* Things to do *
1. In the passage on big data below, what name does the author give to the ongoing passive collection of data?
2. Decide whether each statement agrees with the passage on big data, answering yes or no and quoting the words from the passage that settle it: (a) Cities hold a majority and growing share of humanity. (b) The data now being collected are the data scientists would pick if given the choice. (c) The author agrees that everything is being recorded.
3. Carry on writing the passage on big data, starting right after its final sentence.

Issues of Construct Validity and Reliability in Massive, Passive Data Collections
We are at the beginning of a data-driven transformation of our understanding of human society. Data are at the foundation of any science, and currently vastly more data than ever before are being collected on human behavior, and it is likely that these data will result in a transformation of our understanding of human society. Cities will be at the center of the development of a new science of society for several reasons. Cities represent a majority and increasing share of humanity, and likely a supermajority of human transactions. For practical reasons, cities often reflect a coherent and curated concatenation of many data, and thus provide powerful laboratories for creating generalizable theories about human society. Elsewhere I have written about the intellectual opportunities of “big data” to understand human societies (e.g., Lazer et al 2009); here I will focus on some of the challenges that need to be surmounted in the emerging field of computational social science. Here, in particular, I will focus on the “massive passive”: the ongoing passive collection of data, largely the digital refuse of our daily lives, e.g., our Internet surfing, phone calls, our use of Fastlane, credit cards, and the like.
The rhetoric (sometimes ominous, sometimes enthusiastic) of big data often suggests that everything is being recorded. This is dramatically wrong, of course: for all of the data that are collected, they are but an infinitesimal fraction of the data that could conceivably be collected, or even of the much smaller amount of data that scientists have the imagination to conceive of collecting. Further, given a choice of petabytes of data to collect from humans, the petabytes that are being collected are not the ones that would be chosen. What is left is a recycling task for scientists—how to repurpose existing data into scientifically usable form?

* Stored data *
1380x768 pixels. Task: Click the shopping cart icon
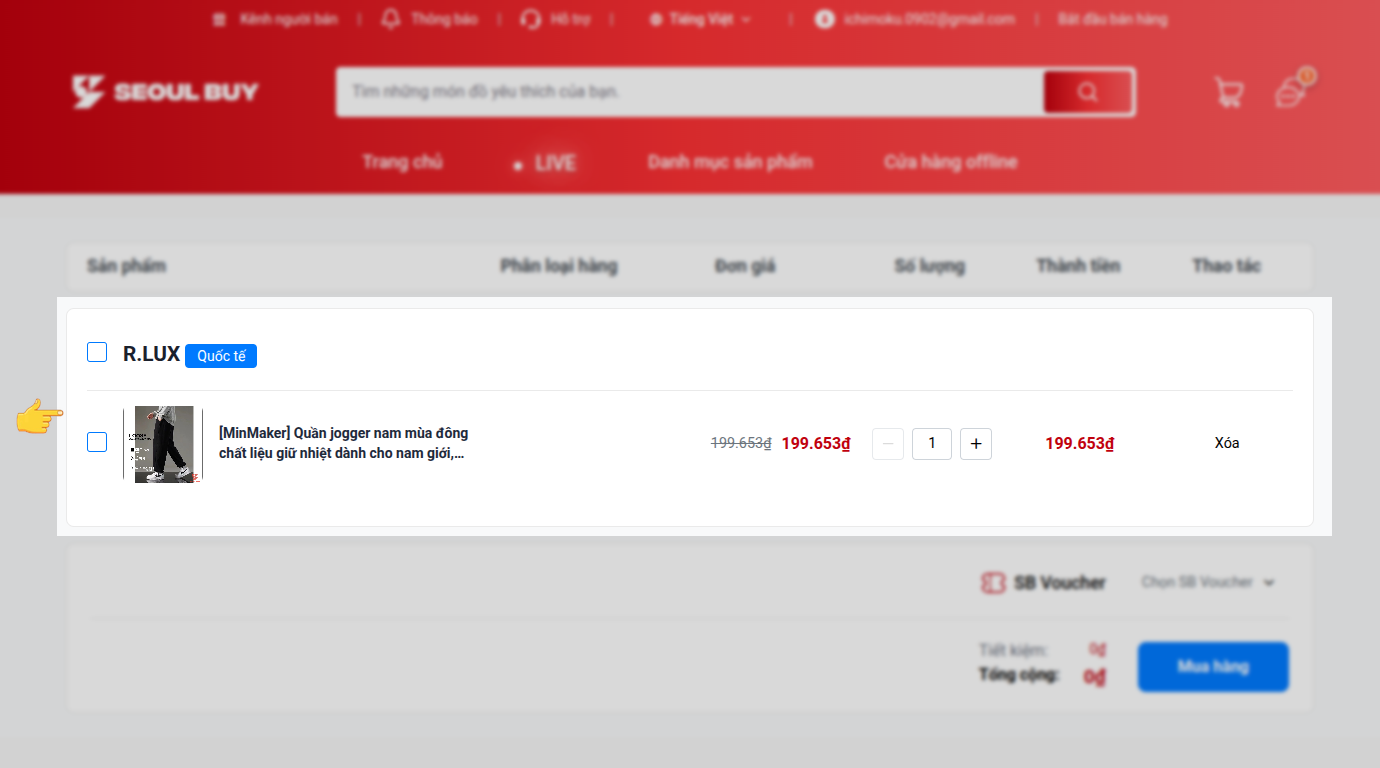(1228, 92)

* The results *
1. The "massive passive."

2.
(a) Yes: "Cities represent a majority and increasing share of humanity"
(b) No: "the petabytes that are being collected are not the ones that would be chosen"
(c) No: "This is dramatically wrong, of course"

3.
How formidable a task this is varies with (1) how well curated the data are, and (2) how well they align with scientifically useful constructs. Chetty et al (2010) offers a best case scenario, in their use of IRS data. Income, as reported in IRS returns, is only the tiniest of jumps away from central constructs in economics. It is measured with a precision down to the dollar. The IRS has a power to compel compliance that researchers, in their less charitable days, would fantasize about. All US citizens are subject to the same IRS rules. The measurement is not subject to the well known vagaries of human memory or biases toward giving socially desirable answers. Yet even these data are imperfect. People sometimes fail to report all of their income. The data are truncated— income below certain thresholds is not reported. Criteria for what should be reported change over time. Many closely related constructs that ideally would be incorporated into any analyses involving income—e.g., gifts, inheritances, and, most importantly, wealth—are not included. How problematic these issues are needs to be interpreted within the context of a particular research question—e.g., it seems unlikely they are material to the Chetty et al findings.
Other big data offer (substantially) bigger challenges. Twitter has emerged as what is likely the single most studied source of big data about human behavior. This reflects its availability, and its richness. Twitter data offer textual and image content, graph structure, time, and (sometimes) geographical information. However, Twitter data are rife with messiness. A large (but unknown) fraction of Twitter accounts are bots. Many legitimate accounts don’t represent individuals but organizations, and many that represent individuals are representing individuals within certain roles (e.g., consider the many celebrities and news reporters on Twitter). Conventions regarding Twitter use are rapidly evolving and are quite heterogeneous.
The contrast between IRS and Twitter data highlight three key issues around big data: the mapping of big data to relevant social constructs; the instability of big data constructs; and the challenges around the silo-ization of big data.
Mapping constructs: Behavioral trace data typically do not map neatly to important social science constructs. For example, what is a phone call? Is a phone call a meaningful social construct? In fact, it is a very heterogeneous construct, capturing everything from calls to the dry cleaner to check if clothing is ready, to ones spouse to pick up the children, to a hotel to confirm a reservation. In short, call records do not map neatly to existing social constructs, adding together into a single construct apples, oranges, and elephants. It may be possible to build strong classification systems mapping these constructs to behavioral patterns—e.g., because friends behave in distinctive ways (e.g., Eagle et al 2009). However, it is also possible that it will not be possible to build such classification systems, in which case the question becomes: (how) can such a heterogeneous construct be used? Note, of course, that the social sciences are rife with heterogeneous constructs—e.g., a standard survey item in studying social networks is to ask who the respondents discusses “important matters” with. As Bearman and Parigi (2004) point out, important matters are open to wide interpretation. However, while the heterogeneity issue with big data may not be distinctive to big data, they often may be more severe.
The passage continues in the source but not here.